A Ponte Maceira, “el lugar donde pudo haber estado el Paraíso”

     Camino y yo hemos llegado seis veces a Santiago, por itinerarios diferentes; cinco en solitario; cuatro de ellas hemos continuado a Finisterre. Todos los hitos de aquella etapa que anduve hace diez años siguen ahí, aunque algunos muy cambiados, como yo quizá.

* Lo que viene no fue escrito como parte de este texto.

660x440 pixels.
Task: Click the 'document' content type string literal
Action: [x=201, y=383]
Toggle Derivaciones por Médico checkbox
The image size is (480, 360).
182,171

En el que por ahora es mi último Camino, hace dos años, crucé tres veces A Ponte Maceira, porque cuando llegué al albergue de Negreira me di cuenta de que había perdido mi maillot nuevo de la peña y retrocedí por él casi hasta Santiago. “¡Sí que vas a ver esta vez el Paraíso!”, intentaba bromear, pues el despiste podía costarme el agotamiento a pocos kilómetros de culminar el largo viaje que había empezado en la puerta de mi casa. Lo acabé. En aquel regreso no pude pegar ojo, ¡me sentía muchísimo más feliz que el día que me había sentido la mujer más feliz de la Tierra!
     Cuando uno descubre que estaba equivocado en momentos en los que se sintió tan confiado, tan lúcido, que su percepción era tan ajena a la realidad si existe (como entonces o como cuando por una serie de circunstancias y decisiones erradas conviertes -o se convierte, empecemos a perdonar- tu mejor temporada en una tortuosa lesión), es algo más que la decepción, la separación o la tendinitis lo que hay que superar; es una especie de crisis de identidad, de valores, en la que hasta la persona más firme se tambalea: si me equivoqué cuando me creía tan cierta, ¿cómo podré estar segura de nada, de mí? ¿Cuándo? Pero ése es otro Camino.